#### [TESTO]
»»

Il labirinto è anche un archetipo letterario, come sappiamo, più volte ripreso pure nel Novecento. Lo scrittore Antonio Moresco, polemizzando a distanza, nel suo saggio Il vulcano (1999), con Italo Calvino, celebre ideatore di labirinti letterari molto astratti e cerebrali, sottolineava che in ogni labirinto c’è sempre un mostro. Può essere utile tenere presente questa riflessione. Non ci sono veri labirinti puramente ludici, ma, se accade che una situazione divenga intricatissima, è quasi certo che rivelerà un risvolto drammatico e che qualcuno avrà serie responsabilità.


Nella vicenda di Gravina di Puglia il labirinto ha persino una sua collocazione cartografica e un nome: la Casa delle cento stanze.
Per chi ha visto le immagini del sito, sorgono spontanee le prime considerazioni. La prima è che la Casa delle cento stanze, col suo trabocchetto mortale, si trova proprio nel centro del paese, vicino al municipio e vicino alla piazza dove i bambini giocano. Almeno tre ragazzini vi sono caduti in meno di due anni, ma in tutto questo tempo, a quanto pare, benché molte finestre si affaccino intorno, agli occhi di nessuno costituisce un pericolo. La prima cosa che balza agli occhi è dunque la cecità dell’ambiente, il grave degrado in cui si svolgono i fatti e che costituisce la grande oscurità che avvolge tutto.
Altro elemento inquietante per chi ha letto i giornali sono le liti fra i genitori. Secondo Melania Klein la conflittualità intrafamiliare rende estremamente difficile ai figli il lavoro psicologico di purificazione dei loro rapporti parentali dai fantasmi distruttivi. Immaginazioni distruttive e autodistruttive accompagnano infatti la crescita di ognuno di noi, ma vengono ridotte d’intensità e debellate quanto più le reali figure dell’ambiente esterno sono tranquillizzanti e affidabili. Risulta particolarmente difficile nelle famiglie litigiose idealizzare i genitori e, per i ragazzi, identificarsi col padre, superando il nodale conflitto d’Edipo e accedendo quindi all’età adulta.

««

#### [ESERCIZIO A]
Riassumi in forma più breve il paragrafo del testo sul labirinto che comincia con "Per chi ha visto le immagini del sito", mantenendone i fatti principali.
#### [ESERCIZIO B]
Prosegui il testo sul labirinto di Gravina di Puglia a partire dal punto in cui si interrompe.

#### [SEZIONE DATI]

»»

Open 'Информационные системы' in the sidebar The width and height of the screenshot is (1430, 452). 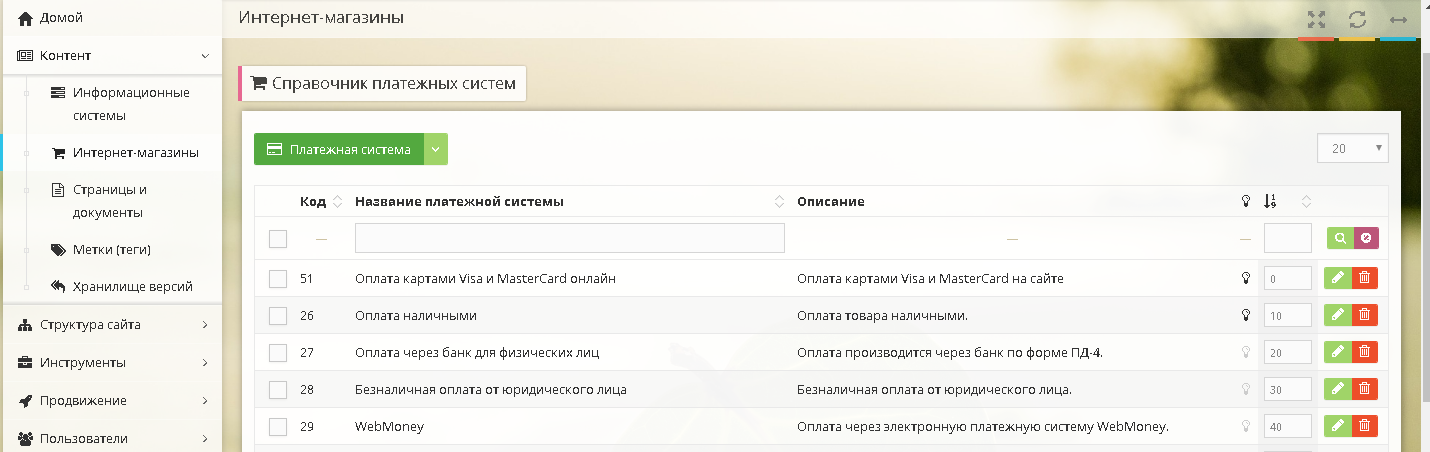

««

#### [RISPOSTA ALL'ESERCIZIO A]
La Casa delle cento stanze, con il suo trabocchetto mortale, si trova nel centro del paese, vicino al municipio e alla piazza dove giocano i bambini. In meno di due anni vi sono caduti almeno tre ragazzini. Eppure, nonostante le molte finestre affacciate intorno, nessuno sembra averla considerata un pericolo. Colpiscono quindi la cecità dell'ambiente e il grave degrado in cui si svolgono i fatti.

#### [RISPOSTA ALL'ESERCIZIO B]
Perdipiù, in questo caso, il giudice civile per Francesco e Salvatore Pappalardi decide l’affidamento al padre, probabilmente a motivo di questioni di carattere economico, contravvenendo al desiderio dei bambini di restare con la madre dopo il suo divorzio. La Giustizia, che dovrebbe avere funzione di Madre ideale laddove la famiglia vera e propria presenta serie problematiche, fallisce il suo compito e, consegnando i bambini alla nuova famiglia, da cui si sentono estranei, li costringe in una situazione conflittuale la cui unica via d’uscita sembra il nascondiglio o la fuga. La Città, con le sue istituzioni, assume il volto della Madre cattiva, una madre che non capisce, non aiuta, pone ostacoli e crea situazioni senza uscita. Il risultato è che i due cerchi concentrici della Famiglia e dello Stato, anziché mettere in relazione con l’esterno, favorire lo sviluppo, isolano sempre più i due bambini. Il Labirinto e il Minotauro prendono forma reale e si anima “il fantasma della coalizione persecutoria tra i genitori, costituita dalla figura parentale combinata.” (Il Minotauro, Rizzoli, Milano 1977, p. 175): la madre-città e il padre-famiglia paiono uniti saldamente contro di loro. Non c’è più scampo. Rimane soltanto la stretta alleanza tra i fratellini, che infatti probabilmente tentano insieme una fuga notturna e muoiono insieme.

A scomparsa avvenuta, nasce la questione delle piste sbagliate. Quando la macchina delle ricerche si mette in moto, inizia una catena di depistaggi, che distoglie lo sguardo dalla città e conduce all’estero, addirittura in Romania, nel fantomatico Paese dei rapimenti, secondo i nostri abituali pregiudizi.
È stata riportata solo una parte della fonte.